◆ **Records for this exercise**

▼▼▼

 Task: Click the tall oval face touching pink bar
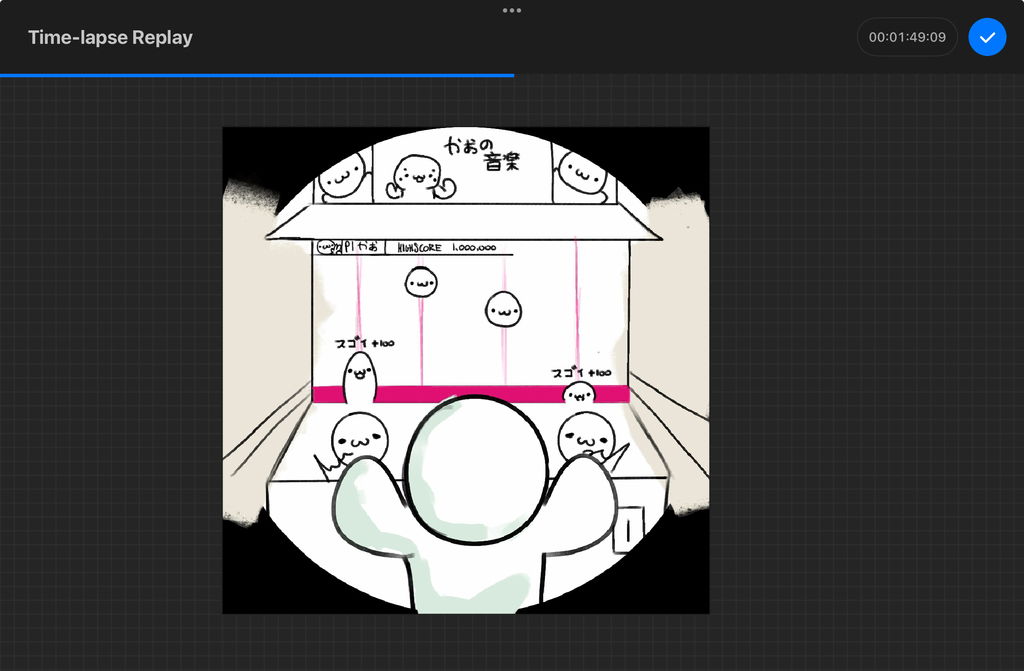click(x=360, y=376)
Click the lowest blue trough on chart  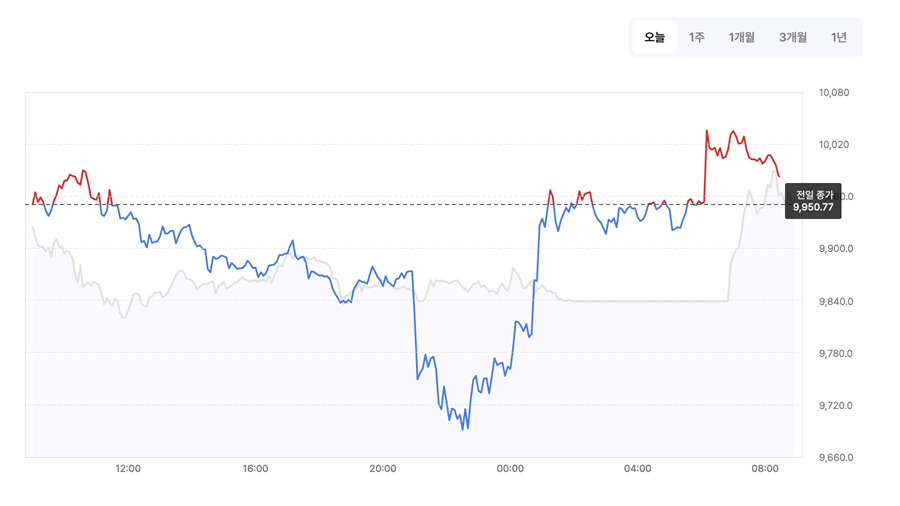(463, 429)
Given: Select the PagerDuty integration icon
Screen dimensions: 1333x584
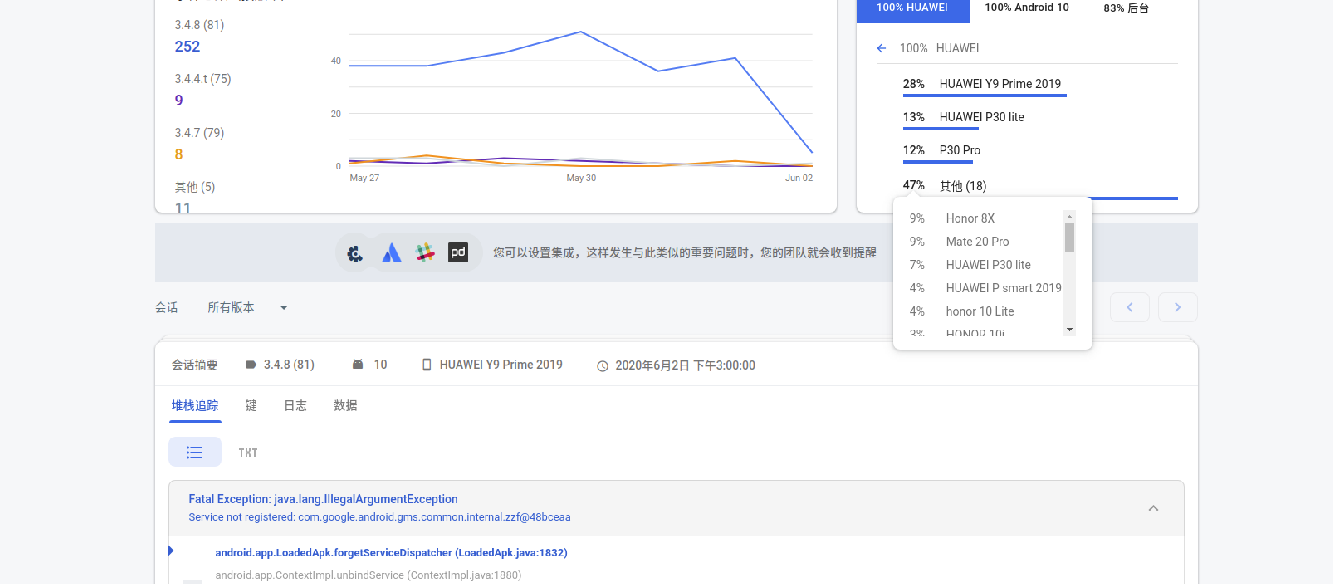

▲▲▲

◆ **Exercise prompt**
Nothing but the lines from the one containing "Given: Select the PagerDuty integration icon" through the last line of the records above should appear, each repeated exactly, with no pictures.

◆ **Exercise result**
Given: Select the PagerDuty integration icon
Screen dimensions: 1333x584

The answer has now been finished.